There is a number of options for specifying the output generated by the program.
--output Use to specify the names or locations of the output RMA files. If a single directory is
specified, then one output file per input file is written to the specified directory. Alternatively,
if one or more output files are named, then the number of output files must equal the number
of input files, in which case the output for the first input file is written to first output file,
etc.
--includeUnaligned Use this to ensure that all unaligned queries are placed into the output RMA file. By
default, only queries that have an alignment are included in the output RMA file.
--alignments Use to specify the files to which alignments should be written. If a single directory is
specified, then one output file per input file is written to the specified directory. Alternatively,
if one or more output files are named, then the number of output files must equal the number
of input files, in which case the output for the first input file is written to first output file, etc.
If the argument is the special value STDOUT then output is written to standard-output rather
than to a file. If this option is not supplied, then the program will not output any matches.
--format Determines the format used to report alignments. The default format is SAM. Other
choices are Text (full text BLAST matches) and Tab (tabulated BLAST format).
--gzipOutput Use this to specify whether alignment output should be gzipped. Default is true.
--outAligned Use this to specify that all reads that have at least one significant alignment to some
reference sequence should be saved. File specification possibilities as for --alignments.
--samSoftClip Request that SAM output uses soft clipping.
--sparseSAM Request a sparse version of SAM output. This is faster and uses less memory, but the
files are not necessary compatible with other SAM processing tools.
--gzipAligned Compress aligned reads output using gzip. Default value: true.
--outUnaligned Use this to specify that all reads that do not have any significant alignment to any
reference sequence should be saved. File specification possibilities as for --alignments.
--gzipUnaligned Compress unaligned reads output using gzip. Default value: true.
There are three performance-related options:
--threads Use to set the number of threads to use in parallel computations. Default is 8. Set this
to the number of available cores. -rqc, Cache results for replicated queries.
9
--memoryMode Load all indices into memory, load indices page by page when needed or use memory
mapping (load, page or map).
--maxTables Use to set the maximum number of seed tables to use (0=all). Default value: 0.
--replicateQueryCache Use to turn on caching of replicated queries. This is especially useful for processing
16S datasets in which identical sequences occur multiple times. Turning on this feature does
not change the output of the program, but can cause a significant speed-up. Default value:
false.
The most important performance-related option is the maximum amount of memory that malt-run
is allowed to use.
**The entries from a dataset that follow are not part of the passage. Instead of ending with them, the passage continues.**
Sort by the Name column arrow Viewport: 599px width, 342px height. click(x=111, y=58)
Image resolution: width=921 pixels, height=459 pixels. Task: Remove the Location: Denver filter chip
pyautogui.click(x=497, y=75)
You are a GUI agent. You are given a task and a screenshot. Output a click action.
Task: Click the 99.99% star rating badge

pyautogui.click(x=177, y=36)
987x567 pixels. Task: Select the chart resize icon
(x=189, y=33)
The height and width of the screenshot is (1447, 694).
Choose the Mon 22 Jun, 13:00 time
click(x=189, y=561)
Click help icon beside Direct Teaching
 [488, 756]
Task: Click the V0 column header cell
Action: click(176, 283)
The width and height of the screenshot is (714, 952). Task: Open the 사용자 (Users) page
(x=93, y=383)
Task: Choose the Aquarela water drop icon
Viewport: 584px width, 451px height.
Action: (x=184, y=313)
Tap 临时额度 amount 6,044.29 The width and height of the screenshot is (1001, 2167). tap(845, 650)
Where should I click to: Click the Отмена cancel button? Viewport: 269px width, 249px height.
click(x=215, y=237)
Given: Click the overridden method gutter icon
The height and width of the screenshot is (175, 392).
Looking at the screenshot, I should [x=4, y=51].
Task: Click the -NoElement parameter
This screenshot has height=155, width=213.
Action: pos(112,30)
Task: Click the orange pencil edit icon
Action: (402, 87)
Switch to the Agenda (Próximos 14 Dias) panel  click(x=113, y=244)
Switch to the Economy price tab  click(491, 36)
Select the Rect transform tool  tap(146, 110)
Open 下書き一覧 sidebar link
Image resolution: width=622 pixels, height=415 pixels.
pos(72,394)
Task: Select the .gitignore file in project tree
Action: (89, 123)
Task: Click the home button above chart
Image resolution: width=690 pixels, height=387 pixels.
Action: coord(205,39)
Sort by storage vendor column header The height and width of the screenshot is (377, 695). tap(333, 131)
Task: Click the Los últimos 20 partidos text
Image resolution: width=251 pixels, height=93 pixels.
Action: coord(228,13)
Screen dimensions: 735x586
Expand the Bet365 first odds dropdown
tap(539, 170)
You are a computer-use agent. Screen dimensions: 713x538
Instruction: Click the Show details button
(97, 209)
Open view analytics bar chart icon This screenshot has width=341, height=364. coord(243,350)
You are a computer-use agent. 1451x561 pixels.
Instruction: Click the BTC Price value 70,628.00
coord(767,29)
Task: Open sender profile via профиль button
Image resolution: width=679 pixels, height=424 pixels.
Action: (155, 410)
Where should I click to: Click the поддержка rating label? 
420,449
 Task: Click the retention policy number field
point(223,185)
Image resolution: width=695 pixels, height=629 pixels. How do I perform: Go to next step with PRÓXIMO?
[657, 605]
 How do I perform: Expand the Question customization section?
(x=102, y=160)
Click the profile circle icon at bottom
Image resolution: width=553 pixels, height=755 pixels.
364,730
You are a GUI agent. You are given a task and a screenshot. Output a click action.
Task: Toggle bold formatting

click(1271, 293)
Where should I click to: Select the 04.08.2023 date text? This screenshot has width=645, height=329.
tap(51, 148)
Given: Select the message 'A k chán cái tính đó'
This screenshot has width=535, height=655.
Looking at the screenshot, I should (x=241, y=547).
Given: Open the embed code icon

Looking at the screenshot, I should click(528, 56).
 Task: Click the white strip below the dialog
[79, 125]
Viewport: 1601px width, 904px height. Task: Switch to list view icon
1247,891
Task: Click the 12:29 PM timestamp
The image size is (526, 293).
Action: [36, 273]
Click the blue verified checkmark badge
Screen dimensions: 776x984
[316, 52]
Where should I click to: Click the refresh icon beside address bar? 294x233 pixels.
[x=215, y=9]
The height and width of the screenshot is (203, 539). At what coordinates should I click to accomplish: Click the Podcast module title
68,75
This cannot be set from within the program but rather is set during installation
of the software.
The following options are used to filter matches by significance. Matches that do not meet all
criteria specified are completely ignored.
--minBitScore Minimum bit score. Default value: 50.0.
--maxExpected Maximum expected score. Default value: 1.0.
--minPercentIdentity Minimum percent identity. Default value: 0.0.
--maxAlignmentsPerQuery Maximum number of alignments per query. Default value: 100.
--maxAlignmentsPerRef Maximum number of (non-overlapping) alignments per reference. Default value: 1.
MALT reports up to this many best scoring matches for each hit reference sequence.
There are a number of options that are specific to the BlastN mode. They are used to specify
scoring and are also used in the computation of expected values.
--matchScore Use to specify the alignment match score. Default value: 2.
--mismatchScore Use to specify the alignment mis-match score. Default value: -3.
--setLambda Parameter Lambda for BLASTN statistics. Default value: 0.625.
--setK Parameter K for BLASTN statistics. Default value: 0.41.
For BlastP mode and BlastX mode the user need only specify a substitution matrix. The Lambda
and K values are set automatically.
--subMatrix Use to specify the protein substitution matrix to use. Default value: BLOSUM62. Legal
values: BLOSUM45,BLOSUM50,BLOSUM62,BLOSUM80,BLOSUM90.
If the query sequences are DNA (or RNA) sequences, that is, if the program is running in BlastN
mode or BlastX mode, then the following options are available.
--forwardOnly Use to align query forward strand only. Default value: false.
10
--reverseOnly Use to align query reverse strand only. Default value: false.
The program uses the LCA algorithm [4] to assign reads to taxa. There are a number of options
that control this.
lca taxonomy Use to specify that the LCA algorithm should be applied to the taxonomy classification.
Similar switches are available to turn on the use of the LCA algorithm for other classifica-
tions. But using the LCA algorithms only makes sense when providing additional taxonomic
classifications such as the RDP tree.
--topPercent Use to specify the top percent value for LCA algorithm. Default value is 10%. For each
read, only those matches are used for taxonomic placement whose bit score is within 10% of
the best score for that read.
--minSupport Use to specify the min support value for the LCA algorithm.
There are a number of options that control the heuristics used by malt-run.
--maxSeedsPerFrame Maximum number of seed matches per offset per read frame. Default value: 100.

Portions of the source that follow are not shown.